The motive was confirmed to be in retaliation for what the Trump administration believes was a series of chemical weapons attacks killing innocent Syrian civilians.
Trump’s response comes just 18 days after the Trump administration were caught bombing a mosque in Syria used by civilians and then targeted the people as they were running away. And just 14 days after the UK-based Syrian Observatory for Human Rights said that the US-led coalition carried out yet another bombing of a civilian school killing at least 33 people.
The Pentagon confirms the hit at 4.40am local time this morning on Shayrat airfield in Homs province, from where they believe the Syrian jets that dropped the chemicals on a rebel-held town in Idlib province had taken off.
Syrian state TV also reported a US missile attack on a number of military targets, calling it an “act of aggression”, while Homs Governor Talal Barazi said the US strike will not affect the Syrian government or its ability to fight “terrorists”.
The strikes, launched from two warships in the Mediterranean Sea, targeted the base’s airstrips, hangars, control tower and ammunition areas, officials said.
The UK-based Syrian Observatory for Human Rights said at least four soldiers were killed and dozens wounded, while the airbase was almost destroyed.
“There can be no dispute that Syria used banned chemical weapons, violated its obligations under the chemical weapons convention and ignored the urging of the UN Security Council,” Trump said.
Syria’s opposition National Coalition hailed the US strike, saying it puts an end to an age of “impunity” and should be just the beginning.
The US said initial indications were that the missiles had severely damaged or destroyed Syrian aircraft and support infrastructure and equipment at the airfield.

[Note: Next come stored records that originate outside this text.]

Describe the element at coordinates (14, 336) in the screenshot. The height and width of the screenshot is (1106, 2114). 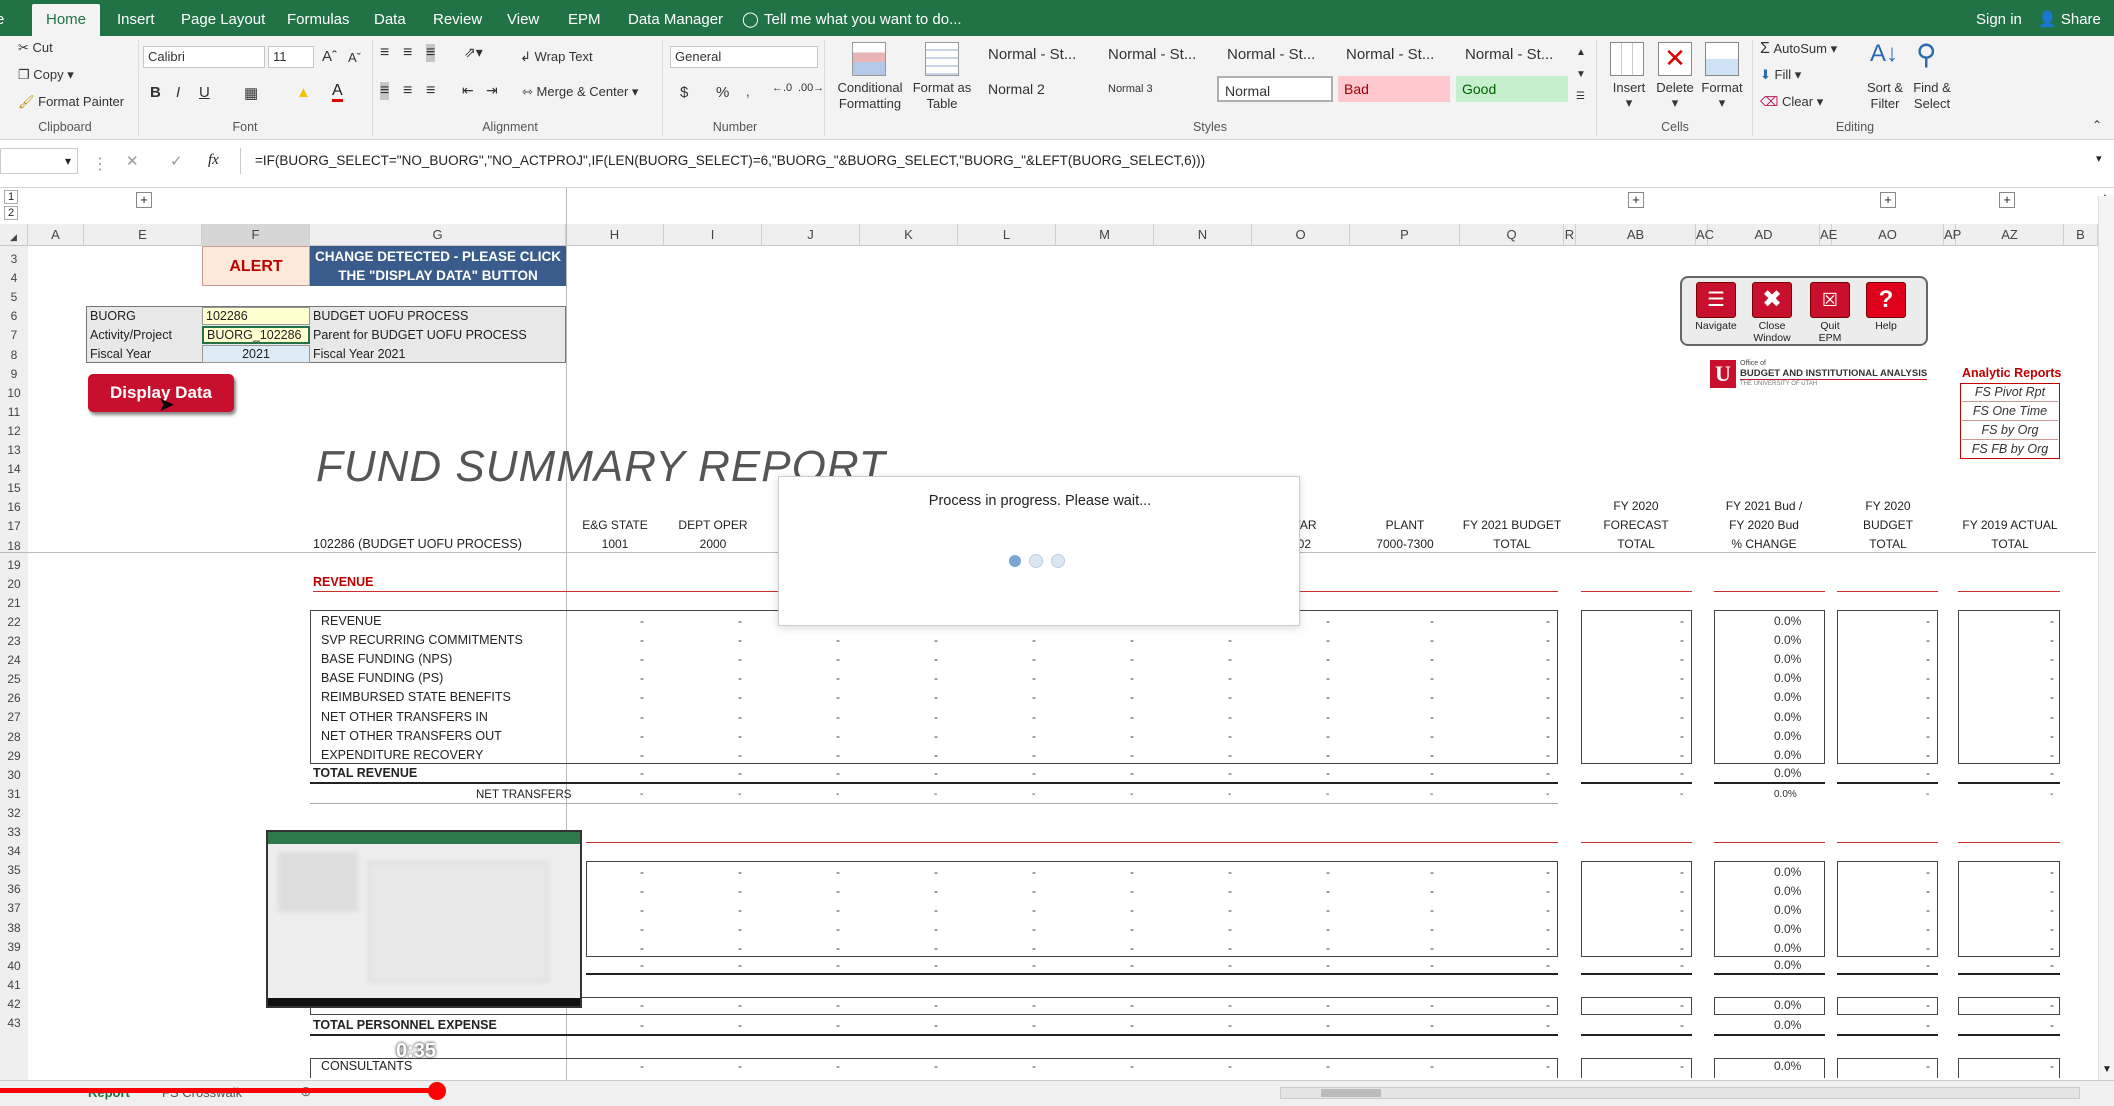
I see `row-header: 7` at that location.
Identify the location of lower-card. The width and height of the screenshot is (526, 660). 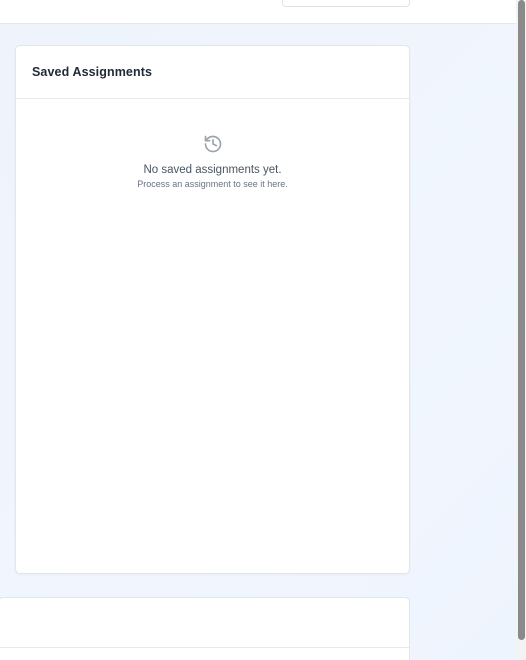
(205, 628).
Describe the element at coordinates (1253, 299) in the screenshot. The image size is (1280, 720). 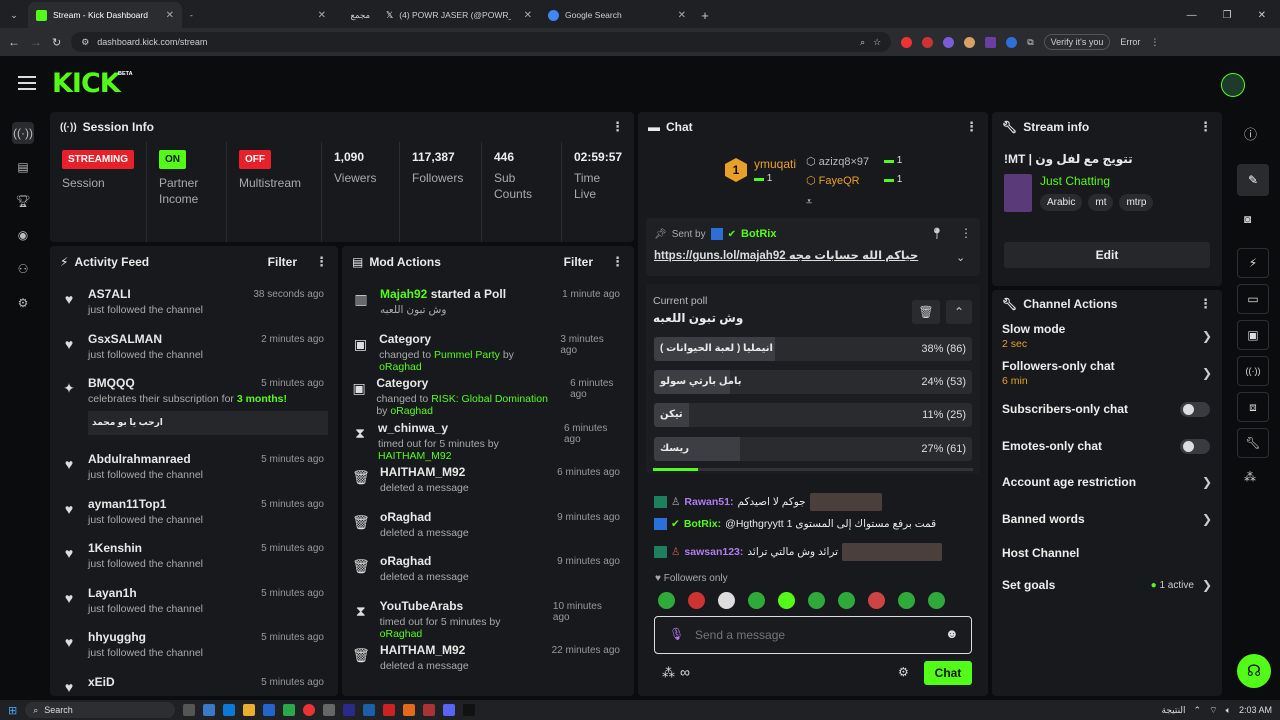
I see `document-icon: ▭` at that location.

At least 86 people, including 27 children, were killed after a suspected poison gas attack on the rebel-held town of Khan Sheikhoun in Idlib province on Tuesday, according to the UK-based Syrian Observatory for Human Rights.
The attack drew widespread international condemnation and public revulsion, prompting the United Nations to pledge it would investigate it as a possible war crime.
The Pentagon said that Russia, which has been bombing rebel-held areas in Syria since 2015, had been notified ahead of the operation – but US Secretary of State Rex Tillerson said that Washington had “sought no approval from Moscow”.
Earlier on Thursday, Russia’s deputy ambassador to the United Nations warned of “negative consequences” if the US took military action against Syria.
“All responsibility, if military action occurred, will be on shoulders of those who initiated such doubtful and tragic enterprise,” Vladimir Soronkov told reporters in response to questions about possible US strikes.
Turkey said samples from victims of the attack indicate they were exposed to sarin, a highly toxic nerve agent.
“I think what happened in Syria is a disgrace to humanity and he [President Bashar al-Assad] is there, and I guess he’s running things, so something should happen,” Trump had told reporters earlier on Thursday.
Christopher Swift, professor of national security studies at Georgetown University, said the most important question was whether the Trump administration’s vision in launching the strikes was “an impulsive one or a strategic one”.
“It’s not clear to me, yet, whether this administration has thought through the implications of the actions they took this evening,”
“If the president has a plan, then it will be interesting to see how that plan comes through. But if he doesn’t, he may have done more harm than good.”
Trump said the strike on Syria was in the “vital national security interest” of the US.